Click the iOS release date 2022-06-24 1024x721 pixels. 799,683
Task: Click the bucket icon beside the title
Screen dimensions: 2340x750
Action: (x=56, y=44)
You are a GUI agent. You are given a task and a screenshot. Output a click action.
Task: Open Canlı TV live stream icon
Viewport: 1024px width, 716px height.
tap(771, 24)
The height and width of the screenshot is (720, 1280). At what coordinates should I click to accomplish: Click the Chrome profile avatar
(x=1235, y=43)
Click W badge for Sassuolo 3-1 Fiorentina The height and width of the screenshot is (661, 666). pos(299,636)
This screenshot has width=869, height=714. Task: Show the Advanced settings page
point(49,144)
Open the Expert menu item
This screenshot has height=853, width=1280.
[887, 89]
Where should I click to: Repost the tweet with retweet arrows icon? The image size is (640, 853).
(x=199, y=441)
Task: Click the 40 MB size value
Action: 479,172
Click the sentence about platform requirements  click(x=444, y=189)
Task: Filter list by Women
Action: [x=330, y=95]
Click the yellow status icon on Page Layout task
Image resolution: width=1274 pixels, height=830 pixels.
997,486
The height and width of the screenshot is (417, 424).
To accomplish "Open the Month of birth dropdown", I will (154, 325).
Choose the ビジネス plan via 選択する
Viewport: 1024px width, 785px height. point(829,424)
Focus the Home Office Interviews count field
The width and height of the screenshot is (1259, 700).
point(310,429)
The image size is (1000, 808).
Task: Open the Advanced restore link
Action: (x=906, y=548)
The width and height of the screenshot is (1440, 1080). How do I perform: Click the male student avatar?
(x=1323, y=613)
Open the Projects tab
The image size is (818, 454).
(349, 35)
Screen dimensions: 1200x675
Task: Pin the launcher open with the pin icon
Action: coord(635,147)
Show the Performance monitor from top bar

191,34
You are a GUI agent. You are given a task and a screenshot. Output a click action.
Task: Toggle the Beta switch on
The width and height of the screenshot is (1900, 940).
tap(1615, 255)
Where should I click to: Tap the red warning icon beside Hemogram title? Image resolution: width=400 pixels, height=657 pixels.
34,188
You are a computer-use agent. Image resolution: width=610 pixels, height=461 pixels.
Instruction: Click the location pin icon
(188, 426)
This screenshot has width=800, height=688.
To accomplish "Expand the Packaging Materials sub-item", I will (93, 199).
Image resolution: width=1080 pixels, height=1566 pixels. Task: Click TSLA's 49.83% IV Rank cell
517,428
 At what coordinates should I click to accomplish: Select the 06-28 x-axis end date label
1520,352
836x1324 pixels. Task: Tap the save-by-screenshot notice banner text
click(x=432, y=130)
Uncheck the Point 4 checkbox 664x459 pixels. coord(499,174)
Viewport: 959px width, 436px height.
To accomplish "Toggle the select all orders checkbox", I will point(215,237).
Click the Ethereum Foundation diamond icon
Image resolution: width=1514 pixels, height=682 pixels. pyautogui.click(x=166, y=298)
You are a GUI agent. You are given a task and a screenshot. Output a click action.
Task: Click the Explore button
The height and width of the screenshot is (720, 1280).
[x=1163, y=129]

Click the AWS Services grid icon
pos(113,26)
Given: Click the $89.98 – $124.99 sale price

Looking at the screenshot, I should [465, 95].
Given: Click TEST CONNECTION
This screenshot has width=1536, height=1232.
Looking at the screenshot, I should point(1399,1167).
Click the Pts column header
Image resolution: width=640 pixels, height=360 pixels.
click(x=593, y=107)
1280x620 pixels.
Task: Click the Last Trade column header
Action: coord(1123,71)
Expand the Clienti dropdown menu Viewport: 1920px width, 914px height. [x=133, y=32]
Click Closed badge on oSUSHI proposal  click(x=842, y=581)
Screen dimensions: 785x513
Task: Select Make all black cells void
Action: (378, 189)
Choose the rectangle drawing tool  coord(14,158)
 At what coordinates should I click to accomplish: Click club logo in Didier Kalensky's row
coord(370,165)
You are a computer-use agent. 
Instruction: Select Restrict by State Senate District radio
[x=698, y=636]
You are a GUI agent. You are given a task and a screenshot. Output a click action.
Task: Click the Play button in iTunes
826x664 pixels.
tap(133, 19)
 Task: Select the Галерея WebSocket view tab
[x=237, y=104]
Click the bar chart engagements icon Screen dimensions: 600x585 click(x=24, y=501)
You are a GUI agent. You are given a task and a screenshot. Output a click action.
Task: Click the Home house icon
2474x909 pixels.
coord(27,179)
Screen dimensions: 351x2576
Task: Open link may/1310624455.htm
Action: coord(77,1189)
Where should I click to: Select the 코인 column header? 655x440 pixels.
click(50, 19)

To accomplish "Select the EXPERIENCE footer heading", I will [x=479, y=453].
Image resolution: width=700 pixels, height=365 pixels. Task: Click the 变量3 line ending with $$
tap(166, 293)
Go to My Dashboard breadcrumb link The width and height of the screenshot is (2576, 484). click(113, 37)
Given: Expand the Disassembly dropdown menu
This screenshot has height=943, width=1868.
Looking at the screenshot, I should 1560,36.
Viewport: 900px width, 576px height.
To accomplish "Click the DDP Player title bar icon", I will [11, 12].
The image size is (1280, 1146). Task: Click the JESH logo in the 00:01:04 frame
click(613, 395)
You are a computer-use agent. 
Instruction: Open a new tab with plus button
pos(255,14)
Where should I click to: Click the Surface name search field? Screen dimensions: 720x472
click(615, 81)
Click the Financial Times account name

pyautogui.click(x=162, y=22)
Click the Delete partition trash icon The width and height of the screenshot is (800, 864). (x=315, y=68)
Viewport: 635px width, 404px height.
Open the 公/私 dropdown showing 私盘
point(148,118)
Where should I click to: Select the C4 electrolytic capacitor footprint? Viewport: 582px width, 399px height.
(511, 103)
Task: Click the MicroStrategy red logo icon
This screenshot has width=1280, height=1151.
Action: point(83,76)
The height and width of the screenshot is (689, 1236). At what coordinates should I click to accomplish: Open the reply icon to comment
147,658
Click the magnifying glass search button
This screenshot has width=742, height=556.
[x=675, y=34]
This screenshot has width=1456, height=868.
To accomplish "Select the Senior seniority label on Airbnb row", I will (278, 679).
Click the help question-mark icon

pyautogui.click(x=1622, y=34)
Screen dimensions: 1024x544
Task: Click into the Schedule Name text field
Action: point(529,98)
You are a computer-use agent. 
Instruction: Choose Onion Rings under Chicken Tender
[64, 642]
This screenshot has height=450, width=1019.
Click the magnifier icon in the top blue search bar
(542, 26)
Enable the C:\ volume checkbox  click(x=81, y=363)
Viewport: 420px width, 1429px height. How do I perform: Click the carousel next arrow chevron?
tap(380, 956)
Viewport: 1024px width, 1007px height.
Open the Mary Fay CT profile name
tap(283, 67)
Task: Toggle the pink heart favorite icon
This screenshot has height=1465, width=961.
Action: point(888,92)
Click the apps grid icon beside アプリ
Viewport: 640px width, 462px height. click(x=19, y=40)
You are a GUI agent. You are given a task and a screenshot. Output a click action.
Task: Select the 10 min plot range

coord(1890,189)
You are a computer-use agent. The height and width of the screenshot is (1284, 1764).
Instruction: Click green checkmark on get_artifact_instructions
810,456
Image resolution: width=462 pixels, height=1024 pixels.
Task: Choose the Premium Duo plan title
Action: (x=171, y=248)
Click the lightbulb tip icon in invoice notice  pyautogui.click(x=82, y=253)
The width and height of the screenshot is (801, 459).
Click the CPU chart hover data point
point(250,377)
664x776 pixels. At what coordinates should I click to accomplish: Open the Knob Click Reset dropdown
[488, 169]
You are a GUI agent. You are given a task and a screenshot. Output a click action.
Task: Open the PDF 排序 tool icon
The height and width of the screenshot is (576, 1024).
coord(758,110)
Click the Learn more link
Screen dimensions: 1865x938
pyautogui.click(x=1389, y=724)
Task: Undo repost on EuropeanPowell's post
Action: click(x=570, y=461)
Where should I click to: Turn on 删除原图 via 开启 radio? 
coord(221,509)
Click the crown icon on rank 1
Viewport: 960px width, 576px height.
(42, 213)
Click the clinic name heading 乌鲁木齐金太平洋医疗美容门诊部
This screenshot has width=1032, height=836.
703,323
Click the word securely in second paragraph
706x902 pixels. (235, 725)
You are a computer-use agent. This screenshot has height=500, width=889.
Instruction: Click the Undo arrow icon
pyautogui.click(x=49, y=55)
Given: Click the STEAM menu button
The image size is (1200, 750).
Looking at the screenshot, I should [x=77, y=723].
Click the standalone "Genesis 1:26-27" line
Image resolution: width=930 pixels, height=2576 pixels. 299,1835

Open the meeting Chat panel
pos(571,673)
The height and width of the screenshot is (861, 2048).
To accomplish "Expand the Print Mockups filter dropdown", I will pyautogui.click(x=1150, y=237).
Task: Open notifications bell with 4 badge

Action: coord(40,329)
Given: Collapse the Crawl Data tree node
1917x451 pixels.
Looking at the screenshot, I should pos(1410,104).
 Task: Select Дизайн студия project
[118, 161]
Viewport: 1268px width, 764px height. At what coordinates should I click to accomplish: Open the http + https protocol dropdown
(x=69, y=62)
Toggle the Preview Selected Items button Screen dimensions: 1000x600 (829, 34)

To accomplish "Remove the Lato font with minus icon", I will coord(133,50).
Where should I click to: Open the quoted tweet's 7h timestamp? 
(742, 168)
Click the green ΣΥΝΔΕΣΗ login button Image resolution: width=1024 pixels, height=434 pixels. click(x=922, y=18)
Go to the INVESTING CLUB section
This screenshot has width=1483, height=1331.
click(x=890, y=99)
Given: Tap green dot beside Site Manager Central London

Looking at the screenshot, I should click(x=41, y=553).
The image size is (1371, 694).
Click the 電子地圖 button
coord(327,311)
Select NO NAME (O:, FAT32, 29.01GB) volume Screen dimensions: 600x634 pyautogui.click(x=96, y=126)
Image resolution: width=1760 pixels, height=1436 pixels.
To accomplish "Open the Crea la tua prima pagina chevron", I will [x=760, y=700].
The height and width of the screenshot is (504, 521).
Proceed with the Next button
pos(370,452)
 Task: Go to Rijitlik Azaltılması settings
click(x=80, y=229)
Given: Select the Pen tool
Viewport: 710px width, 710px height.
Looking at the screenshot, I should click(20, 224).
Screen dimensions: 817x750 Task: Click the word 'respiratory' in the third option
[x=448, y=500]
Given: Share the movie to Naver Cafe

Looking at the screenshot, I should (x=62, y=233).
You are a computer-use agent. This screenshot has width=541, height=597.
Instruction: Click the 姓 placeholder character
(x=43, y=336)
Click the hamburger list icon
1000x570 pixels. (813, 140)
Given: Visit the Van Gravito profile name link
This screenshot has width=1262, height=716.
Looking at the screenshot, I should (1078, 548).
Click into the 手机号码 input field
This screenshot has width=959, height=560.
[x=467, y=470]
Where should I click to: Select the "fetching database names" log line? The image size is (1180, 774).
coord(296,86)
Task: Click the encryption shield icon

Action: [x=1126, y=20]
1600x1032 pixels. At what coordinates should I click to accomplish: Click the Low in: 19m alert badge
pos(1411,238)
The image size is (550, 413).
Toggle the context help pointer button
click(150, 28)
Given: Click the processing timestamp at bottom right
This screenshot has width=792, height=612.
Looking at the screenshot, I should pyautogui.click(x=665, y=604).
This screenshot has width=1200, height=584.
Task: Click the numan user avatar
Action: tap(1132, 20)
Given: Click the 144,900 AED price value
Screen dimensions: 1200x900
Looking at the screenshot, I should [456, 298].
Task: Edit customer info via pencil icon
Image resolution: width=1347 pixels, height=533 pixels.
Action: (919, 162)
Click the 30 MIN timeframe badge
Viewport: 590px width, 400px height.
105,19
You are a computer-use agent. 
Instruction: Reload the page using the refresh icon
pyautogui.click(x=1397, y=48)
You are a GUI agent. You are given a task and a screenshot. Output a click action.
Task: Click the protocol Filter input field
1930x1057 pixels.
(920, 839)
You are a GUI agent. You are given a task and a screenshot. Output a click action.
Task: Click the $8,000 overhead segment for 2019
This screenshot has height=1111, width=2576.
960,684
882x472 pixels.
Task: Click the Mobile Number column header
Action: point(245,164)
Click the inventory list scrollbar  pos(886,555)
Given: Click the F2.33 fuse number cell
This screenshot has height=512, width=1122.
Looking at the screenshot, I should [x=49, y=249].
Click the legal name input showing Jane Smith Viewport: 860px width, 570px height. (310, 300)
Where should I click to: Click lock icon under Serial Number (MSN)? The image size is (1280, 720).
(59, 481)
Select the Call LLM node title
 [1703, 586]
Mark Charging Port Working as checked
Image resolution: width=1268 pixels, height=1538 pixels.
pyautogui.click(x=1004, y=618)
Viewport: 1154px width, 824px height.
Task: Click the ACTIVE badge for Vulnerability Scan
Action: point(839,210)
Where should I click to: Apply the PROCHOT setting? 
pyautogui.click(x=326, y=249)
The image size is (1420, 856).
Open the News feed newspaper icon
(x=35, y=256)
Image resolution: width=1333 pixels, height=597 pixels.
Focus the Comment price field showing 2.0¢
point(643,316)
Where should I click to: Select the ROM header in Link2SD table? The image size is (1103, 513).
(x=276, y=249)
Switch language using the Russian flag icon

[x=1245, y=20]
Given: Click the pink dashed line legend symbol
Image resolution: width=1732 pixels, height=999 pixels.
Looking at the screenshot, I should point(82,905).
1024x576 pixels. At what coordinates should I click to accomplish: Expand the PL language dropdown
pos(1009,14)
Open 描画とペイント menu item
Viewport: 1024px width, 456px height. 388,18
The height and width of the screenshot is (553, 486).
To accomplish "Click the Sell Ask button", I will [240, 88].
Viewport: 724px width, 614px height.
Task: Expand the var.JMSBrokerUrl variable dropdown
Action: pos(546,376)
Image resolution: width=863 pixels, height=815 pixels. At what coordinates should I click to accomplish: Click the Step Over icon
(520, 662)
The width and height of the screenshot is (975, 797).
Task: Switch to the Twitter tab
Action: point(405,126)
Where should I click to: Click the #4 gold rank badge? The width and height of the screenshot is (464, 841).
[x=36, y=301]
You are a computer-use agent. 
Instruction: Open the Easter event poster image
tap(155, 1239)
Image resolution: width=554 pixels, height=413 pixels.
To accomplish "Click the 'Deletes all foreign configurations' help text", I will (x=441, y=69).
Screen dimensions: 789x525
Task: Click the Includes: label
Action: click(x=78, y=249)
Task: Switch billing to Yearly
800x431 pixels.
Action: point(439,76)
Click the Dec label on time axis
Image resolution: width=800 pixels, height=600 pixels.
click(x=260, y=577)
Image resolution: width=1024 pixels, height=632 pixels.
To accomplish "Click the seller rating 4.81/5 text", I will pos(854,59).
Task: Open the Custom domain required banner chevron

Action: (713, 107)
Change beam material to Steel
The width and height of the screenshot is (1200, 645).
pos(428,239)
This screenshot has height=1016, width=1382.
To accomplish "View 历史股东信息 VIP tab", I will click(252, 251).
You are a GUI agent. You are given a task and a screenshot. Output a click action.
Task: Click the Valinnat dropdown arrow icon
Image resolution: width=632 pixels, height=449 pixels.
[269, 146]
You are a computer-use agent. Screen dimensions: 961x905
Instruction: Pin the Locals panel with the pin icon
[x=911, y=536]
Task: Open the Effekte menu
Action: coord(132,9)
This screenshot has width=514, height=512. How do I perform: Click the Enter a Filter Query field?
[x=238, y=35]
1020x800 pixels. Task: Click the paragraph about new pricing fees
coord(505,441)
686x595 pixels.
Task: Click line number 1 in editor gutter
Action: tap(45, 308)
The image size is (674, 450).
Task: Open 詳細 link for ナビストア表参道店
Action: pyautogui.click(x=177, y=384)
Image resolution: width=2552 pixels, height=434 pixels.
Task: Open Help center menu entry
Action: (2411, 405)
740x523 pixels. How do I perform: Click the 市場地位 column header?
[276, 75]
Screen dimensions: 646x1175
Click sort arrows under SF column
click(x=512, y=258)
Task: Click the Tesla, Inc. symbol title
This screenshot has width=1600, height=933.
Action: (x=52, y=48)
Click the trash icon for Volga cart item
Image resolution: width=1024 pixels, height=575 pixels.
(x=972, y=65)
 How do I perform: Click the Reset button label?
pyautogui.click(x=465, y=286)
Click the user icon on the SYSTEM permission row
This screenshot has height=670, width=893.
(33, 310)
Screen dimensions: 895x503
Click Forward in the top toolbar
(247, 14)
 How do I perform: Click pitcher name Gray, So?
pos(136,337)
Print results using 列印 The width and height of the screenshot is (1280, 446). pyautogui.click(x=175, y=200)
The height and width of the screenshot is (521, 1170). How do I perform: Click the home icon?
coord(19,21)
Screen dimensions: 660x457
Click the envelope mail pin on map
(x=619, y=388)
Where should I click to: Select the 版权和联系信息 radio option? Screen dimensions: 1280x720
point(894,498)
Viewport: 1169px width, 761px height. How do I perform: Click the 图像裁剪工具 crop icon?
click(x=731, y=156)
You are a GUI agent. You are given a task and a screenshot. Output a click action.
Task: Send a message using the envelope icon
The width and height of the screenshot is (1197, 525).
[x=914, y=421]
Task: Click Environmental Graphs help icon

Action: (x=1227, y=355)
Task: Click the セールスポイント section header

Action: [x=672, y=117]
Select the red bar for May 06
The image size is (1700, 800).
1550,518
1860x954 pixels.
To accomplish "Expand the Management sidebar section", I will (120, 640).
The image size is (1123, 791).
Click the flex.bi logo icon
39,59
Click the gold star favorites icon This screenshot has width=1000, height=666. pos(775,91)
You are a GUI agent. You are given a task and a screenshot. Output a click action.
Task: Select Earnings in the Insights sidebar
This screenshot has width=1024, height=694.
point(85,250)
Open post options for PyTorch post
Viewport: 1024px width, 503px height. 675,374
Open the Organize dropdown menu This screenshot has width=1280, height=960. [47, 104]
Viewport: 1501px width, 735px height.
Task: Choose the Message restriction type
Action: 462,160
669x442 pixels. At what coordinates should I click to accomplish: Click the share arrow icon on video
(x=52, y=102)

▸ **Activity**: Could you repeat exactly the lines above from the line with "Task: Click the セールスポイント section header" up to and including the line with "Click the gold", and only those?

▸ **Problem solution**:
Task: Click the セールスポイント section header

Action: [x=672, y=117]
Select the red bar for May 06
The image size is (1700, 800).
1550,518
1860x954 pixels.
To accomplish "Expand the Management sidebar section", I will (120, 640).
The image size is (1123, 791).
Click the flex.bi logo icon
39,59
Click the gold star favorites icon This screenshot has width=1000, height=666. pos(775,91)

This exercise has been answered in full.